Please repeat all of the listing exactly.

::::

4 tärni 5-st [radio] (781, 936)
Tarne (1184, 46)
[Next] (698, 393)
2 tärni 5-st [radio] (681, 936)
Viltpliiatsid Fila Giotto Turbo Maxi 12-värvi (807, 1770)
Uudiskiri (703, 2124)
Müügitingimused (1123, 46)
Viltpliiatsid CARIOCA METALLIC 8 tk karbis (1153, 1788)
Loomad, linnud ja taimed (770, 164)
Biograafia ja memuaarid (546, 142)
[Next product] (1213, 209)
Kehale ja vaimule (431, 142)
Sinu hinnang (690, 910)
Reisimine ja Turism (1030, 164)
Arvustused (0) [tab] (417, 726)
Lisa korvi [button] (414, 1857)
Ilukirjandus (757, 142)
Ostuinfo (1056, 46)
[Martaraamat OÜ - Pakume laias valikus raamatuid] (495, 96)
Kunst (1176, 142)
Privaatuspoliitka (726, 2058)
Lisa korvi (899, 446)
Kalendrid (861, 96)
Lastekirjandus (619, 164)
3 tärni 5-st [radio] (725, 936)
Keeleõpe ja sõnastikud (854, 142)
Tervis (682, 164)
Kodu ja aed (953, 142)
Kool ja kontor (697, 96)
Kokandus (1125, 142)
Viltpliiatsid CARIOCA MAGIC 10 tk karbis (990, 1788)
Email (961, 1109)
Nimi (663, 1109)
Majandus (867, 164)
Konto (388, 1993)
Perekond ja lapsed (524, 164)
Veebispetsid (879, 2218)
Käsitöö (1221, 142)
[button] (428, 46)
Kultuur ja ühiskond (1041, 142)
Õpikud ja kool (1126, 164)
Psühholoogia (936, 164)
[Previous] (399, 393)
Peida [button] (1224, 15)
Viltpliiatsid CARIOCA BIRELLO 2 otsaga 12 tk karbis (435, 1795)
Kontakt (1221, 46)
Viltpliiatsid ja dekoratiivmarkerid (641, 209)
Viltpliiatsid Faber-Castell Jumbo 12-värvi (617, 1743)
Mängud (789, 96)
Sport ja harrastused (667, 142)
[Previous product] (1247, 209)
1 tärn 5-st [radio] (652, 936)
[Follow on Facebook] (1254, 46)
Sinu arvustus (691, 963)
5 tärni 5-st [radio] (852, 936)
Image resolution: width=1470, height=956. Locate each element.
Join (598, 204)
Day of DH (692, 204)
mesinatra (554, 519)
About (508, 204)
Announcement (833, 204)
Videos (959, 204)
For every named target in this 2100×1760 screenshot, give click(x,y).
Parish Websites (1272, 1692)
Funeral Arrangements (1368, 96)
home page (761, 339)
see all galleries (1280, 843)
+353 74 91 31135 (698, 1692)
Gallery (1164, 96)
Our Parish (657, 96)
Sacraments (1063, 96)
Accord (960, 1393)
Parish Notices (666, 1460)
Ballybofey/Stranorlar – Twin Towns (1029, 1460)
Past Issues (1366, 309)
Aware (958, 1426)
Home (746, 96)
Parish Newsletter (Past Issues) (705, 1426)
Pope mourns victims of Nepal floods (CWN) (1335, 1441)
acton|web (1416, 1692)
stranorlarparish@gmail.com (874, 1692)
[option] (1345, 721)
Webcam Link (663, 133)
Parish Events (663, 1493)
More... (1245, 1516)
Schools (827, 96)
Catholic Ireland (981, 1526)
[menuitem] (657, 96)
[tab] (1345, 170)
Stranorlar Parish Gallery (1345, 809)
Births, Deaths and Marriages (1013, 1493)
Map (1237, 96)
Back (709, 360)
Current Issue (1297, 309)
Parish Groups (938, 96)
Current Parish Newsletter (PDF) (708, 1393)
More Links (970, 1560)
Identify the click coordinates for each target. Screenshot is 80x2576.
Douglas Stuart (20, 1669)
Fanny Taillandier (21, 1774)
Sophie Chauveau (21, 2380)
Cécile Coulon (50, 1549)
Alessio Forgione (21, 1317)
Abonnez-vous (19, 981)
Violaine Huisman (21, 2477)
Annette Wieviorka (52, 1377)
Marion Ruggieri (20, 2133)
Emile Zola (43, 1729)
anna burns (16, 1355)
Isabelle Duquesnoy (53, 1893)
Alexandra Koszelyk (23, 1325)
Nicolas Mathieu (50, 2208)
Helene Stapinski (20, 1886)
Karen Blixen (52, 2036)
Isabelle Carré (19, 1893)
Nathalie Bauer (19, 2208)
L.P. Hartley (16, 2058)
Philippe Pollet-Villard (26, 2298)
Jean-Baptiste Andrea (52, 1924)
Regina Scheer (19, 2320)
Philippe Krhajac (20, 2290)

::::

> WRITTEN RESPONSE
4 tärni 5-st [radio] (781, 936)
Tarne (1184, 46)
[Next] (698, 393)
2 tärni 5-st [radio] (681, 936)
Viltpliiatsid Fila Giotto Turbo Maxi 12-värvi (807, 1770)
Uudiskiri (703, 2124)
Müügitingimused (1123, 46)
Viltpliiatsid CARIOCA METALLIC 8 tk karbis (1153, 1788)
Loomad, linnud ja taimed (770, 164)
Biograafia ja memuaarid (546, 142)
[Next product] (1213, 209)
Kehale ja vaimule (431, 142)
Sinu hinnang (690, 910)
Reisimine ja Turism (1030, 164)
Arvustused (0) [tab] (417, 726)
Lisa korvi [button] (414, 1857)
Ilukirjandus (757, 142)
Ostuinfo (1056, 46)
[Martaraamat OÜ - Pakume laias valikus raamatuid] (495, 96)
Kunst (1176, 142)
Privaatuspoliitka (726, 2058)
Lisa korvi (899, 446)
Kalendrid (861, 96)
Lastekirjandus (619, 164)
3 tärni 5-st [radio] (725, 936)
Keeleõpe ja sõnastikud (854, 142)
Tervis (682, 164)
Kodu ja aed (953, 142)
Kool ja kontor (697, 96)
Kokandus (1125, 142)
Viltpliiatsid CARIOCA MAGIC 10 tk karbis (990, 1788)
Email (961, 1109)
Nimi (663, 1109)
Majandus (867, 164)
Konto (388, 1993)
Perekond ja lapsed (524, 164)
Veebispetsid (879, 2218)
Käsitöö (1221, 142)
[button] (428, 46)
Kultuur ja ühiskond (1041, 142)
Õpikud ja kool (1126, 164)
Psühholoogia (936, 164)
[Previous] (399, 393)
Peida [button] (1224, 15)
Viltpliiatsid CARIOCA BIRELLO 2 otsaga 12 tk karbis (435, 1795)
Kontakt (1221, 46)
Viltpliiatsid ja dekoratiivmarkerid (641, 209)
Viltpliiatsid Faber-Castell Jumbo 12-värvi (617, 1743)
Mängud (789, 96)
Sport ja harrastused (667, 142)
[Previous product] (1247, 209)
1 tärn 5-st [radio] (652, 936)
[Follow on Facebook] (1254, 46)
Sinu arvustus (691, 963)
5 tärni 5-st [radio] (852, 936)
Image resolution: width=1470, height=956. Locate each element.
Join (598, 204)
Day of DH (692, 204)
mesinatra (554, 519)
About (508, 204)
Announcement (833, 204)
Videos (959, 204)
For every named target in this 2100×1760 screenshot, give click(x,y).
Parish Websites (1272, 1692)
Funeral Arrangements (1368, 96)
home page (761, 339)
see all galleries (1280, 843)
+353 74 91 31135 (698, 1692)
Gallery (1164, 96)
Our Parish (657, 96)
Sacraments (1063, 96)
Accord (960, 1393)
Parish Notices (666, 1460)
Ballybofey/Stranorlar – Twin Towns (1029, 1460)
Past Issues (1366, 309)
Aware (958, 1426)
Home (746, 96)
Parish Newsletter (Past Issues) (705, 1426)
Pope mourns victims of Nepal floods (CWN) (1335, 1441)
acton|web (1416, 1692)
stranorlarparish@gmail.com (874, 1692)
[option] (1345, 721)
Webcam Link (663, 133)
Parish Events (663, 1493)
More... (1245, 1516)
Schools (827, 96)
Catholic Ireland (981, 1526)
[menuitem] (657, 96)
[tab] (1345, 170)
Stranorlar Parish Gallery (1345, 809)
Births, Deaths and Marriages (1013, 1493)
Map (1237, 96)
Back (709, 360)
Current Issue (1297, 309)
Parish Groups (938, 96)
Current Parish Newsletter (PDF) (708, 1393)
More Links (970, 1560)
Identify the click coordinates for each target. Screenshot is 80x2576.
Douglas Stuart (20, 1669)
Fanny Taillandier (21, 1774)
Sophie Chauveau (21, 2380)
Cécile Coulon (50, 1549)
Alessio Forgione (21, 1317)
Abonnez-vous (19, 981)
Violaine Huisman (21, 2477)
Annette Wieviorka (52, 1377)
Marion Ruggieri (20, 2133)
Emile Zola (43, 1729)
anna burns (16, 1355)
Isabelle Duquesnoy (53, 1893)
Alexandra Koszelyk (23, 1325)
Nicolas Mathieu (50, 2208)
Helene Stapinski (20, 1886)
Karen Blixen (52, 2036)
Isabelle Carré (19, 1893)
Nathalie Bauer (19, 2208)
L.P. Hartley (16, 2058)
Philippe Pollet-Villard (26, 2298)
Jean-Baptiste Andrea (52, 1924)
Regina Scheer (19, 2320)
Philippe Krhajac (20, 2290)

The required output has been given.